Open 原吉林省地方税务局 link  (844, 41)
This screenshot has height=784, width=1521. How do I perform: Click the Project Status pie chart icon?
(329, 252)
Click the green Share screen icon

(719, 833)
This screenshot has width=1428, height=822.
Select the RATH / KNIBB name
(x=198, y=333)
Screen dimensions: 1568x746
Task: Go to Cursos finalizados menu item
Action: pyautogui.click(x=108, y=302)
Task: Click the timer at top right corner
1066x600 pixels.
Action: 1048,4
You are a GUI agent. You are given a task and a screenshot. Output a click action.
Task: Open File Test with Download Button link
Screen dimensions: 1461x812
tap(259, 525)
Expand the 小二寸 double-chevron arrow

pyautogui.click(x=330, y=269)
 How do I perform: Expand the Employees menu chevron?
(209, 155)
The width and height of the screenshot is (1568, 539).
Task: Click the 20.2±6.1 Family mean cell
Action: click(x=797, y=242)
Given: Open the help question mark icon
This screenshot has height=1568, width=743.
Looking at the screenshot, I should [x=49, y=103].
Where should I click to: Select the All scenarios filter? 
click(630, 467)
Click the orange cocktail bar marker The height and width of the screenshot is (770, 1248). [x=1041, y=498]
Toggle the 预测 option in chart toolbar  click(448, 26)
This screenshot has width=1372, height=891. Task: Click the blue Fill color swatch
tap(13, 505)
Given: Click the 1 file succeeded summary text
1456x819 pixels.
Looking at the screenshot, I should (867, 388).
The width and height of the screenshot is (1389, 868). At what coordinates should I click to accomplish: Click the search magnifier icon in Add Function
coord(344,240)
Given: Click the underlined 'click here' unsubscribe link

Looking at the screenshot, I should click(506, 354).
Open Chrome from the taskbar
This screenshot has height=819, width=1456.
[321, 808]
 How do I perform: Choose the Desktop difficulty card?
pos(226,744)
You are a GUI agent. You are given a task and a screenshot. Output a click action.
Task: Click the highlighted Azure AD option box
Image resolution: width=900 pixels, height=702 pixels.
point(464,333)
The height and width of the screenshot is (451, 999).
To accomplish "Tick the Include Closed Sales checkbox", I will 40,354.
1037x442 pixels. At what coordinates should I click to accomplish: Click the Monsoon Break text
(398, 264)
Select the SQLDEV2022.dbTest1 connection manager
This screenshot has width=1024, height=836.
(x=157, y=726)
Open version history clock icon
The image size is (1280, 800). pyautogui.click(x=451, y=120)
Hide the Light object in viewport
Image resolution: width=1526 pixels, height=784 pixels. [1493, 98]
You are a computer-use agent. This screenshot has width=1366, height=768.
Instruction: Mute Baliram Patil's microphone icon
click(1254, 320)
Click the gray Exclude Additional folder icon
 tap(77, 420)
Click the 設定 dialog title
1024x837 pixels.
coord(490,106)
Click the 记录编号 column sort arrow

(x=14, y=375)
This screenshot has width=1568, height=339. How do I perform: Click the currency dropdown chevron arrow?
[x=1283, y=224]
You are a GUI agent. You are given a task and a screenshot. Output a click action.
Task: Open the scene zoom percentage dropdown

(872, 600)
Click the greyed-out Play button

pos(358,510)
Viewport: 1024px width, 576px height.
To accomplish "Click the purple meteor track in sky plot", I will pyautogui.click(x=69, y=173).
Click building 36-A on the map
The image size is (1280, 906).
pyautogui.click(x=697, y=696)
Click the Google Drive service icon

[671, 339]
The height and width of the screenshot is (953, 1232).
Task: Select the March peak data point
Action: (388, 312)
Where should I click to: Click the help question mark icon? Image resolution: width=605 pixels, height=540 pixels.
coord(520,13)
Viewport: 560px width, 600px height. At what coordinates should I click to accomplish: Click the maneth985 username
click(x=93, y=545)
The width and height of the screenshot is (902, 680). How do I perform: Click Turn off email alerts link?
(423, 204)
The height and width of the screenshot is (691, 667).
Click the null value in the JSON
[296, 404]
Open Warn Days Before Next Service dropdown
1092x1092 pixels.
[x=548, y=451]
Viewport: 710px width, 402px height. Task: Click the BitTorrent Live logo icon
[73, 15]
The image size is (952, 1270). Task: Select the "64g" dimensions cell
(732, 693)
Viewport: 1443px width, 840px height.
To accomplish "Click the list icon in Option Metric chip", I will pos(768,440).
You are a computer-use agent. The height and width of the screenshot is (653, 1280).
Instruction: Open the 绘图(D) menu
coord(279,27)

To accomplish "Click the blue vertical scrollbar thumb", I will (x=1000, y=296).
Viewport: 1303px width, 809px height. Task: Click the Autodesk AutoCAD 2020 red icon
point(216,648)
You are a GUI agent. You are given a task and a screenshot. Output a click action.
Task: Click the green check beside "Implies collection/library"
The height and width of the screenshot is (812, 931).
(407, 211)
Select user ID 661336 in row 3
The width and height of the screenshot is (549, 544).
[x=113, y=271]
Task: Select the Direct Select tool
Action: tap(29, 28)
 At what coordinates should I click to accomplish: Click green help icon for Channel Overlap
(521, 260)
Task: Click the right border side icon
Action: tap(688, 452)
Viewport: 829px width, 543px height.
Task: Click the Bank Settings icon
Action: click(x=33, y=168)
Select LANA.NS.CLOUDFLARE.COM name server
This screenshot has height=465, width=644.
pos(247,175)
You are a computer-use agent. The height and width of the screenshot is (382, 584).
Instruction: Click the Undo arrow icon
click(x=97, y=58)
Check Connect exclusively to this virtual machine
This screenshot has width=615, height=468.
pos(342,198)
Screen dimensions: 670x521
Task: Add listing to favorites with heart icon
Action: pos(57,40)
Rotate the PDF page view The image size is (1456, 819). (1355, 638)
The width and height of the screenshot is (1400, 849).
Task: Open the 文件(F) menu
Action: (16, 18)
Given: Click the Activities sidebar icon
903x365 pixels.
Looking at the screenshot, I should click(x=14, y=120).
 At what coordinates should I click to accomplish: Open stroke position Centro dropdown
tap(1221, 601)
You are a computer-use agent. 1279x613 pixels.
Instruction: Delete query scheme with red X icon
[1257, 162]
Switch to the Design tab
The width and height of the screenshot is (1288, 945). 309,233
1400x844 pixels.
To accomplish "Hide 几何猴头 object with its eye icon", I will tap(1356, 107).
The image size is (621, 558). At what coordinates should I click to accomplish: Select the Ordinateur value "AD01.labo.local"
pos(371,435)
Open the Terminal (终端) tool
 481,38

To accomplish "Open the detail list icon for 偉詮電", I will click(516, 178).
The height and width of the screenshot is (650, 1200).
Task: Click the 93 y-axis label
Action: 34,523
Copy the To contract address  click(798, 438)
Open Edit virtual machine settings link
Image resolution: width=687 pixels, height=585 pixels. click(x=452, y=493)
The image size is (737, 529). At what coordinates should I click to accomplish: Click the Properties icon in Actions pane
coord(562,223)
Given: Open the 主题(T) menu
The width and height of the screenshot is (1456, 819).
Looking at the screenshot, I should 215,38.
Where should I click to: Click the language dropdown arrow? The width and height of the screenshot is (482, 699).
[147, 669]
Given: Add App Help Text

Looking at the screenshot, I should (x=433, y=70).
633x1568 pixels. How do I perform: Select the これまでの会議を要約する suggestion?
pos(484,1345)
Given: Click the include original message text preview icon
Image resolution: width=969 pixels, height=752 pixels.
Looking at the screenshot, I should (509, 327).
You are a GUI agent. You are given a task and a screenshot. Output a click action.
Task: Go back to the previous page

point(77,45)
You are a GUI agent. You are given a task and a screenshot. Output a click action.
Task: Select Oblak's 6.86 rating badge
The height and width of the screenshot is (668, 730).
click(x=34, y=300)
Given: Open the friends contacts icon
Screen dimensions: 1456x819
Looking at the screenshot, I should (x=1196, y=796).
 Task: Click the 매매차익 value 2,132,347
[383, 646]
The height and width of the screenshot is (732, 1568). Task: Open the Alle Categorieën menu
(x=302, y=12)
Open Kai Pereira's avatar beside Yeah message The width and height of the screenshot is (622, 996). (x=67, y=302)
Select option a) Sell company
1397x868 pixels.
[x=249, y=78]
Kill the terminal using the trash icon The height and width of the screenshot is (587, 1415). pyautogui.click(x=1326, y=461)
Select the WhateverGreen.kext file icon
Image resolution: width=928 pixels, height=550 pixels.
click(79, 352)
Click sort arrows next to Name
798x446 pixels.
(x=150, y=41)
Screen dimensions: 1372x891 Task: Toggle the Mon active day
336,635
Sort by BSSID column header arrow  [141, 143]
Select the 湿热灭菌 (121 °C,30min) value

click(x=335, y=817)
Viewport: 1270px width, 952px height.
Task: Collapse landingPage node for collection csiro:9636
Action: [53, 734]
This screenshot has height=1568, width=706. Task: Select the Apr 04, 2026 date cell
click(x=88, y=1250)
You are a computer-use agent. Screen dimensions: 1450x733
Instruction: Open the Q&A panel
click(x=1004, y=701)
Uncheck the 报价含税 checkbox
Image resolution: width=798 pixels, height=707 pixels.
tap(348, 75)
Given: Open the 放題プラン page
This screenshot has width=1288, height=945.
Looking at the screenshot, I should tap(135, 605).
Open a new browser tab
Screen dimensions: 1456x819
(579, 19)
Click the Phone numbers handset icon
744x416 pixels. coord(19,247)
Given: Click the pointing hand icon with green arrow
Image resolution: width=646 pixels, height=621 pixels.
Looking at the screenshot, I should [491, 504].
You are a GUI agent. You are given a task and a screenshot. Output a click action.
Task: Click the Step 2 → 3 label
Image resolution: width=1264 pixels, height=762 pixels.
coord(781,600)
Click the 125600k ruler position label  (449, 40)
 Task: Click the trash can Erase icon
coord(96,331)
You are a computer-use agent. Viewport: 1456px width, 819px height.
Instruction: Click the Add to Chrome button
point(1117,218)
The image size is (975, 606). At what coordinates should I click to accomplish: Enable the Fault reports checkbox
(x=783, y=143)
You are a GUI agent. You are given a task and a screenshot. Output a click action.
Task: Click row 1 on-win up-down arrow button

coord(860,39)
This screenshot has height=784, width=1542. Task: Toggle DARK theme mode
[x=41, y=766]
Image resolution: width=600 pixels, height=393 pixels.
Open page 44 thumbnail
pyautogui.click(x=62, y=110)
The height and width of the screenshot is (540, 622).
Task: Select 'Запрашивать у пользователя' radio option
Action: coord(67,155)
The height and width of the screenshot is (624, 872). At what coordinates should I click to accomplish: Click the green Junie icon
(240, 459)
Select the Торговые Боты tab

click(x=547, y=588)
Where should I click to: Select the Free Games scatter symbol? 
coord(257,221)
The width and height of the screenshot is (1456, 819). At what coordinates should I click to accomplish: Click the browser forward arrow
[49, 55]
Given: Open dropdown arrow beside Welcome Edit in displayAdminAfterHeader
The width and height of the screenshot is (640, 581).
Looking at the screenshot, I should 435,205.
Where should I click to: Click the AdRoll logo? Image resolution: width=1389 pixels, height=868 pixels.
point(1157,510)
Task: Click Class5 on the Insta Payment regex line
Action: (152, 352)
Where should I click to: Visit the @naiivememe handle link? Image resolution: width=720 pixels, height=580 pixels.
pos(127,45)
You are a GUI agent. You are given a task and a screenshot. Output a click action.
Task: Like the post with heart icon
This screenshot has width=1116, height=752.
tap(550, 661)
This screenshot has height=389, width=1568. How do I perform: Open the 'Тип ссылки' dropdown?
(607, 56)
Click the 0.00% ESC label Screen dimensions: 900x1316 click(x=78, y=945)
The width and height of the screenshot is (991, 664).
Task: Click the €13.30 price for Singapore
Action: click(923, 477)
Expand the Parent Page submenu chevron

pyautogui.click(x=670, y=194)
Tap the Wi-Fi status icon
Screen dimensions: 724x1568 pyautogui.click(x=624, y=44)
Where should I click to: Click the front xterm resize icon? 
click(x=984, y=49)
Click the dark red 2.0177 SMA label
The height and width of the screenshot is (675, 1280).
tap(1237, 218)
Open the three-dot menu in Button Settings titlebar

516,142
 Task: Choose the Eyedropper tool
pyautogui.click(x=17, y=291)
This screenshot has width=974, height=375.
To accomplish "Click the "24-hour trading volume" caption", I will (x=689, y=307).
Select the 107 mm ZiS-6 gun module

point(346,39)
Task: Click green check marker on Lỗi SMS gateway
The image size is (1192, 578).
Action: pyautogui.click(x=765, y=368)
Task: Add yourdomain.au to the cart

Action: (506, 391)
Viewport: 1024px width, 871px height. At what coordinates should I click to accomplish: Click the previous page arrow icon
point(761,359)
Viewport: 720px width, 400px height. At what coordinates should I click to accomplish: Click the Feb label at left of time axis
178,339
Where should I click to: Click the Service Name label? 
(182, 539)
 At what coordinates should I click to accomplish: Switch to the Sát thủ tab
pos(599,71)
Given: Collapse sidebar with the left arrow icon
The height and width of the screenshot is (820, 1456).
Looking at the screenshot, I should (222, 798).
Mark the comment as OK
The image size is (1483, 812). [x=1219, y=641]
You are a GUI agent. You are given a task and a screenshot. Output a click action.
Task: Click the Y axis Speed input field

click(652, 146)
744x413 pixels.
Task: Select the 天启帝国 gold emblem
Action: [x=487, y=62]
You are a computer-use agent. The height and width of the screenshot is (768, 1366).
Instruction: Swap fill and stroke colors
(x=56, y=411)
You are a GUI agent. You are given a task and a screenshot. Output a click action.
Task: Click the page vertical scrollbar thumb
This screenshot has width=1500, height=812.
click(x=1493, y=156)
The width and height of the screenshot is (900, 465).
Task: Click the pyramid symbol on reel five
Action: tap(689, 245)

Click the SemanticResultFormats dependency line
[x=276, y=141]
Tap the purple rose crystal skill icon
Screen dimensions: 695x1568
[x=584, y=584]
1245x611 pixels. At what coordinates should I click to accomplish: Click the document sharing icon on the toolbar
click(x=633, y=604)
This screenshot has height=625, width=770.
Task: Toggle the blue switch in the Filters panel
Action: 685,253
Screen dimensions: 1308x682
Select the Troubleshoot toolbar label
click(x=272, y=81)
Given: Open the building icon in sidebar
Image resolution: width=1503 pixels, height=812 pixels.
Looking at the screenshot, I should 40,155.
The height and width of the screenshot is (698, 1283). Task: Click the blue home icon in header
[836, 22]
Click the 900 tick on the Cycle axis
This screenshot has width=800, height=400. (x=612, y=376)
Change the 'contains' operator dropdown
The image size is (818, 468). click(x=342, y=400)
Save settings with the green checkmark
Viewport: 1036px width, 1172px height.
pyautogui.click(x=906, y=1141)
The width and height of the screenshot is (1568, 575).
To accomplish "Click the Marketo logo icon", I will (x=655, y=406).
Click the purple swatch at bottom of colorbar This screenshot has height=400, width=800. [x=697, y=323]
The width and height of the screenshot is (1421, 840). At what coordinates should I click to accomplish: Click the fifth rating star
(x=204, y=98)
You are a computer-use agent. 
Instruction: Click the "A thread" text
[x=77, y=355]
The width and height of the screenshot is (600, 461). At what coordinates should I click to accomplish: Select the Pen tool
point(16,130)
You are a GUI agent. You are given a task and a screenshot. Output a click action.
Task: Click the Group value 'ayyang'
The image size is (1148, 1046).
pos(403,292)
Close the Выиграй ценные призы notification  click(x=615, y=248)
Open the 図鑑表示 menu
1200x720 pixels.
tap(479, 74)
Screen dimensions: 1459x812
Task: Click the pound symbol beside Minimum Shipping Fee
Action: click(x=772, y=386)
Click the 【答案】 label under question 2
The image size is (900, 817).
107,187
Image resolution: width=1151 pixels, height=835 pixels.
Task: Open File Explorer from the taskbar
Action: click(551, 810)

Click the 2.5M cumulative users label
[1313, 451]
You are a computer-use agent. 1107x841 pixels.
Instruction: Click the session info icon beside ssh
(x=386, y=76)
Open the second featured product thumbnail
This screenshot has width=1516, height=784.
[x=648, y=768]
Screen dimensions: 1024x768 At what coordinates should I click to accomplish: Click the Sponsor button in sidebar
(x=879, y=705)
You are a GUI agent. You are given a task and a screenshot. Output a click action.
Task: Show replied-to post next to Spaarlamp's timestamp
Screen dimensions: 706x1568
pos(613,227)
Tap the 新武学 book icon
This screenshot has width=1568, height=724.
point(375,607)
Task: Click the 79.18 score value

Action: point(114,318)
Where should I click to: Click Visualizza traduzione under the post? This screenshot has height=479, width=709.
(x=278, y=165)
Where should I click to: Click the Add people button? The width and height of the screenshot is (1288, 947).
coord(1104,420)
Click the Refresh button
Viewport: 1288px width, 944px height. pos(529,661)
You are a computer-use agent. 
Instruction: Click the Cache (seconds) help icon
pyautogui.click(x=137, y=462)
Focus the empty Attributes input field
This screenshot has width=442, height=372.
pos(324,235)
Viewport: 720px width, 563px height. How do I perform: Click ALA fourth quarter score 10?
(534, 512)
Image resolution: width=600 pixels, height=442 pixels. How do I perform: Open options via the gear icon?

WORK TO COMPLETE =>
Can you set down the items above verbatim, from the very first line through the line that contains "Action: click(x=797, y=242)", with both ends included?

RIGHT ANSWER =>
Open 原吉林省地方税务局 link  (844, 41)
This screenshot has height=784, width=1521. How do I perform: Click the Project Status pie chart icon?
(329, 252)
Click the green Share screen icon

(719, 833)
This screenshot has width=1428, height=822.
Select the RATH / KNIBB name
(x=198, y=333)
Screen dimensions: 1568x746
Task: Go to Cursos finalizados menu item
Action: pyautogui.click(x=108, y=302)
Task: Click the timer at top right corner
1066x600 pixels.
Action: 1048,4
You are a GUI agent. You are given a task and a screenshot. Output a click action.
Task: Open File Test with Download Button link
Screen dimensions: 1461x812
tap(259, 525)
Expand the 小二寸 double-chevron arrow

pyautogui.click(x=330, y=269)
 How do I perform: Expand the Employees menu chevron?
(209, 155)
The width and height of the screenshot is (1568, 539).
Task: Click the 20.2±6.1 Family mean cell
Action: click(x=797, y=242)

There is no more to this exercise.